# [What the task requires]
Output nothing except the lines from the one containing "Open favorites heart in bottom bar" through the final line of the data, both included, typed exactly, minus the pictures.

# [Saved data entries]
*** Begin section ***
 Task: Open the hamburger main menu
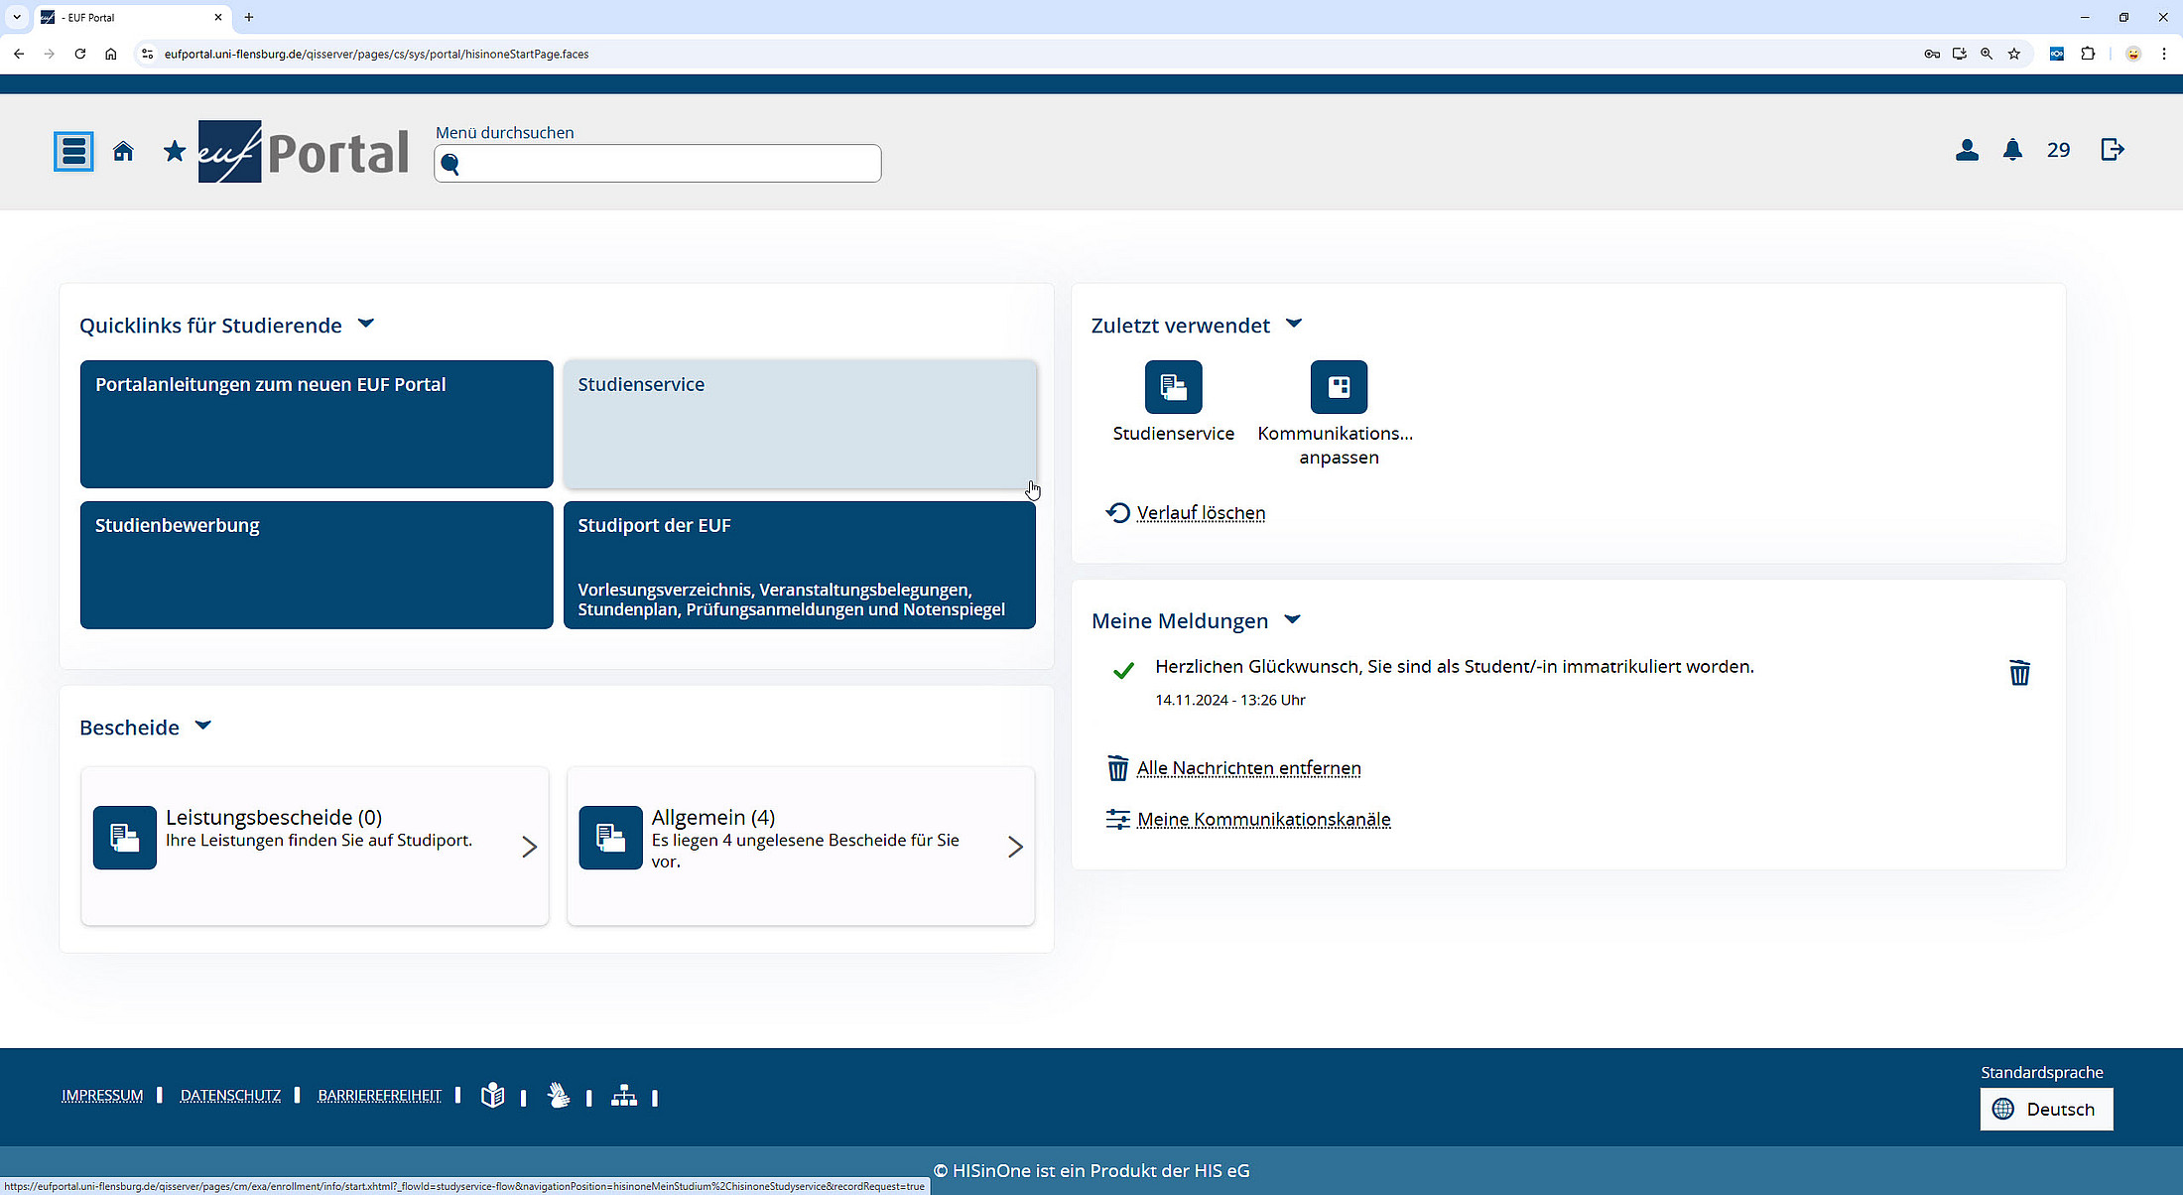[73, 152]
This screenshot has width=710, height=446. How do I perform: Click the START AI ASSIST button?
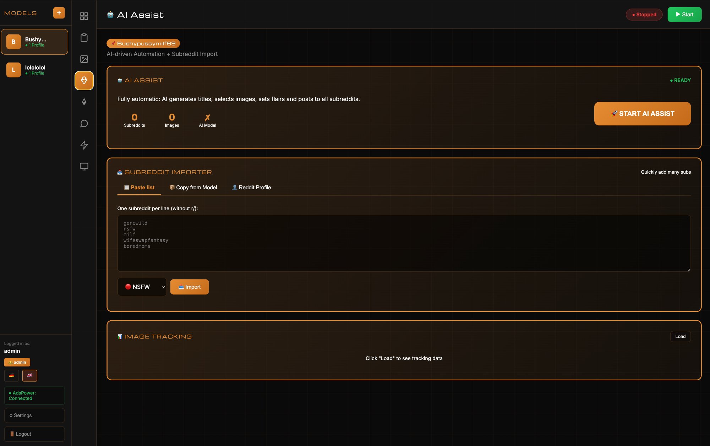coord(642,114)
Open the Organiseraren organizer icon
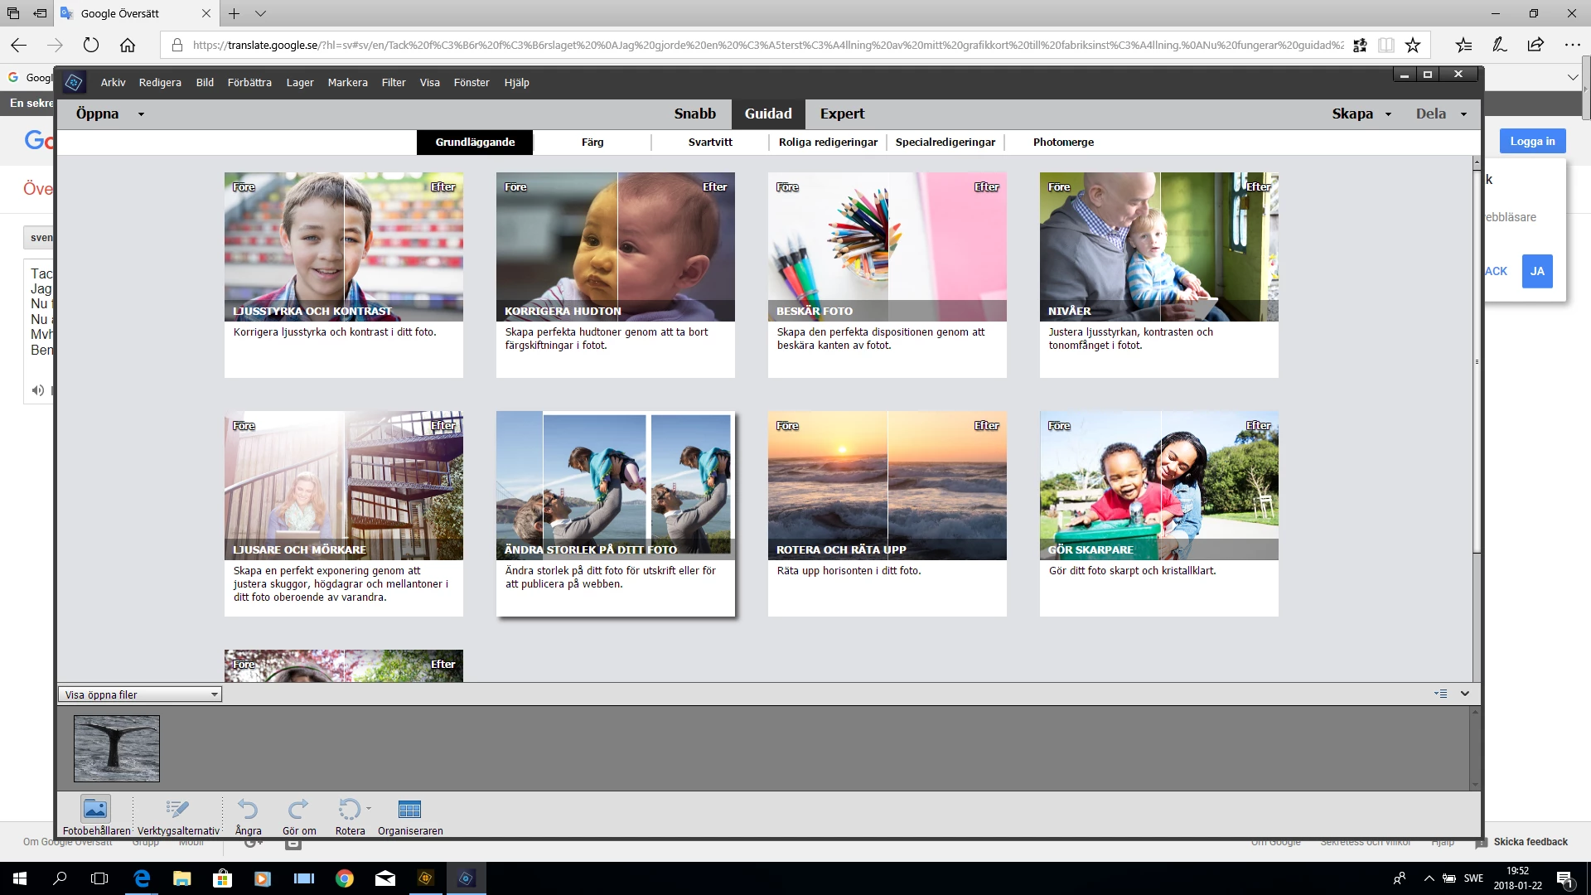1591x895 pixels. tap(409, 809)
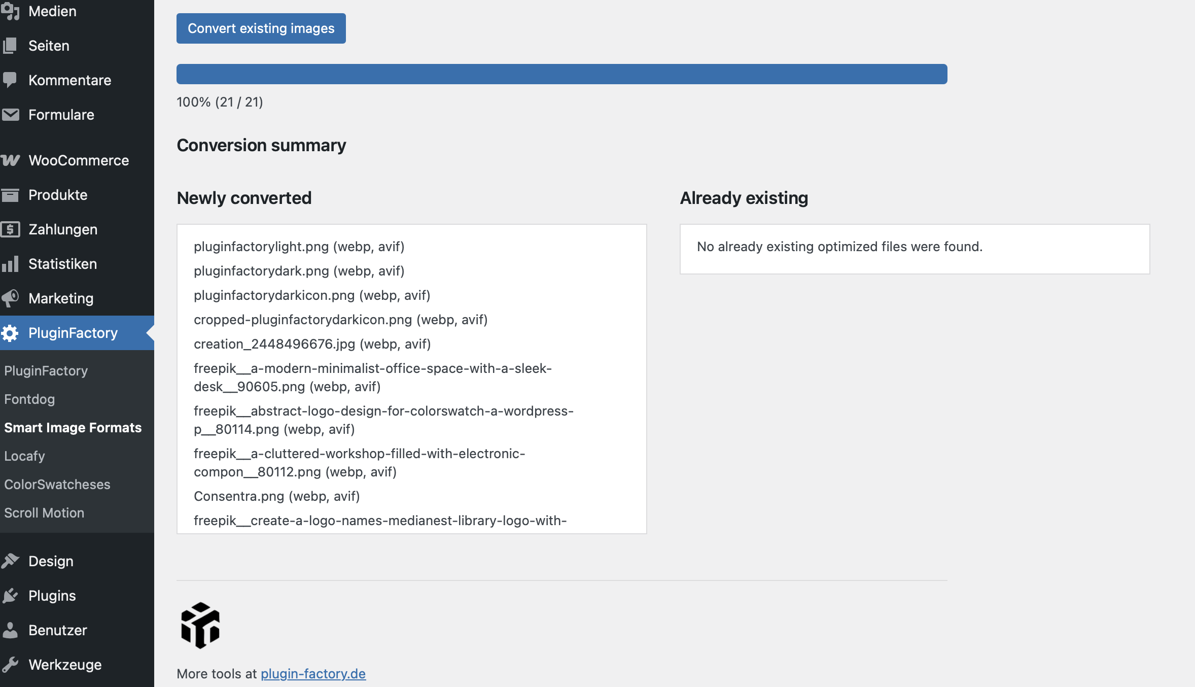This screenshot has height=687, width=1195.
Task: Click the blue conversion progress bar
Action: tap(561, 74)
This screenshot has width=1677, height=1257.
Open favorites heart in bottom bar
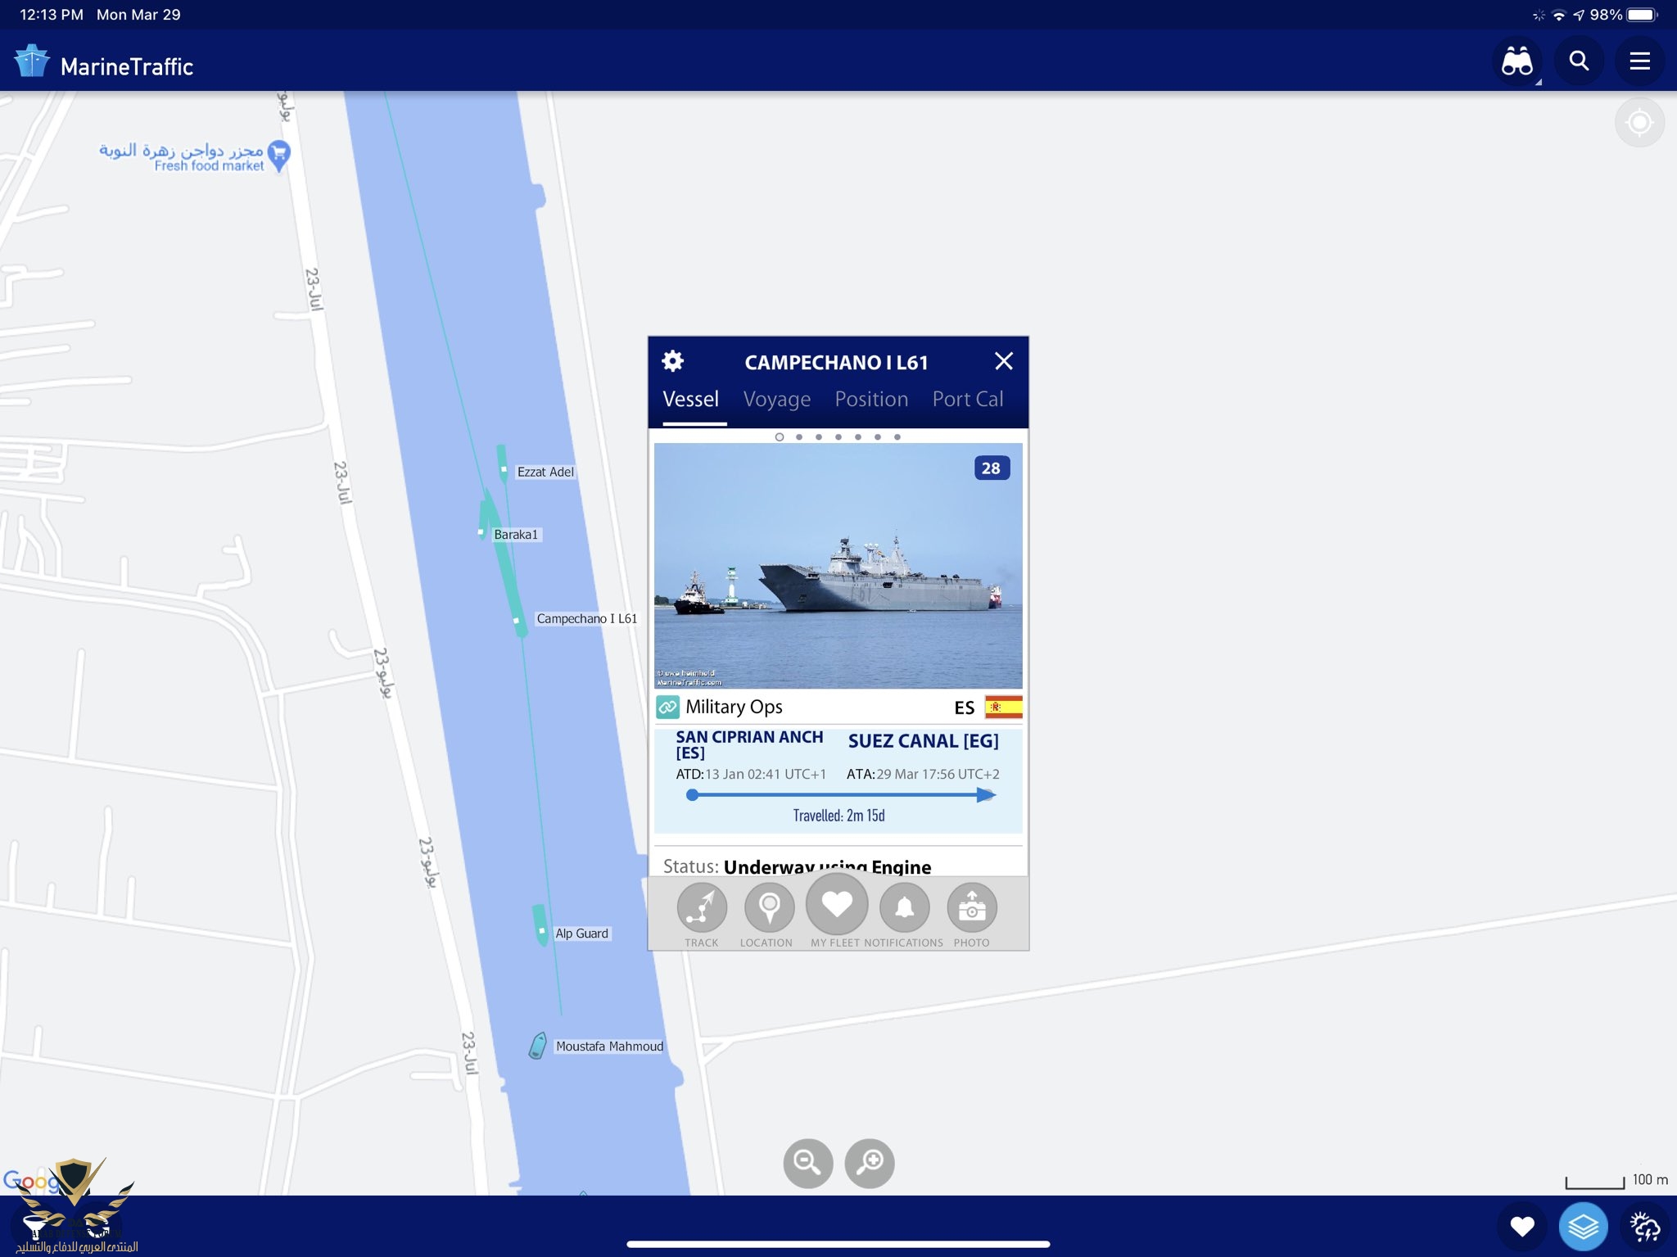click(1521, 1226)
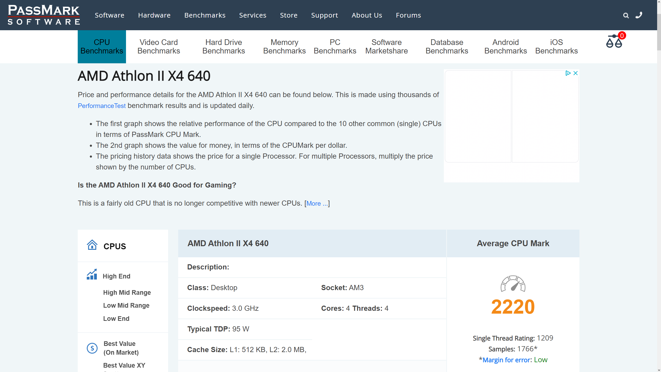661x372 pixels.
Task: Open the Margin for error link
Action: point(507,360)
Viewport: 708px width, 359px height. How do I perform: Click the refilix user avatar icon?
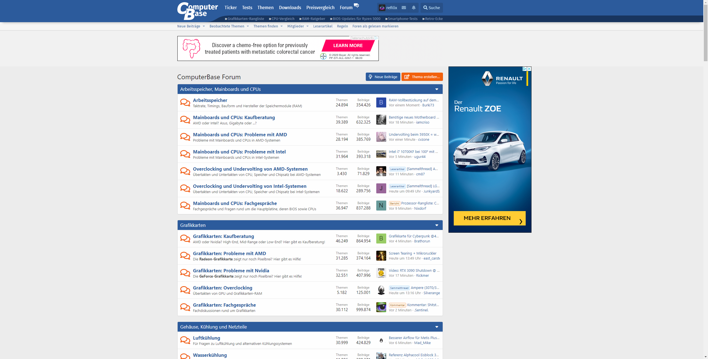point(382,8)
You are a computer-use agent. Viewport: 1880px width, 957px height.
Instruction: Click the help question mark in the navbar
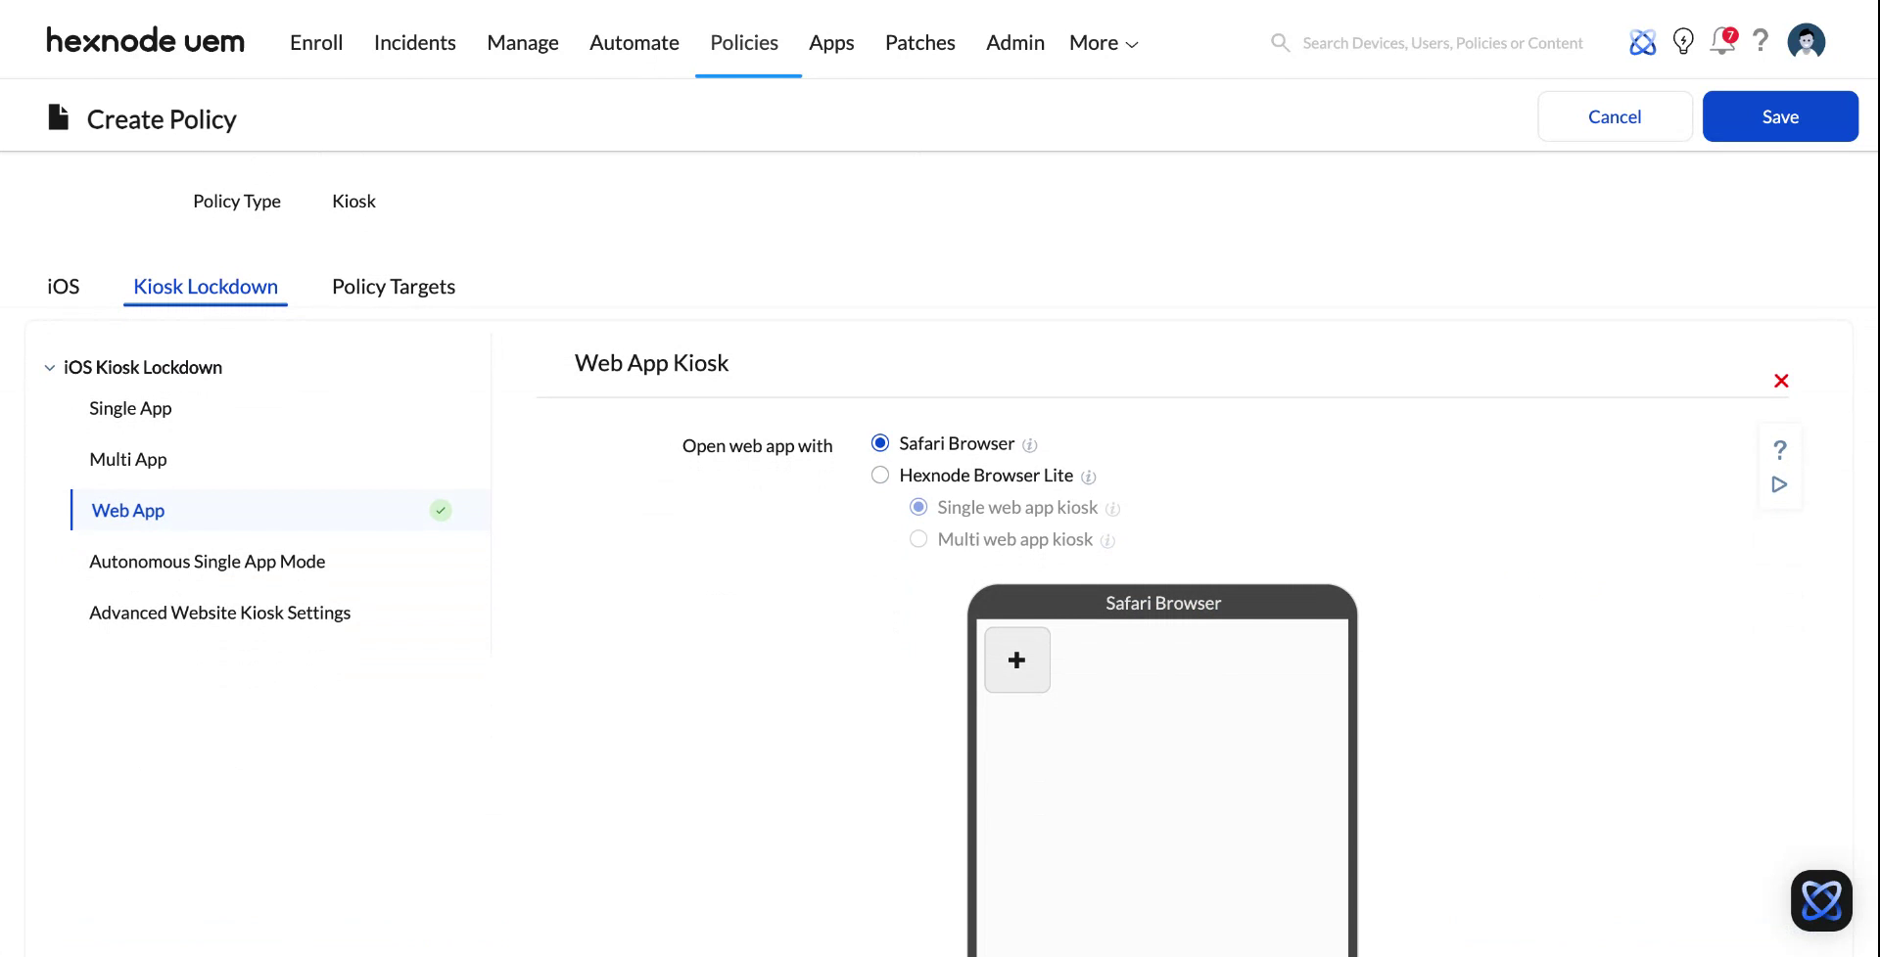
*** End section ***
# [Task result]
Open favorites heart in bottom bar
click(1521, 1226)
661x372 pixels.
Task: Open the Margin for error link
Action: point(507,360)
Viewport: 708px width, 359px height. How do I perform: Click the refilix user avatar icon?
point(382,8)
You are a computer-use agent. Viewport: 1880px width, 957px height.
Instruction: Click the help question mark in the navbar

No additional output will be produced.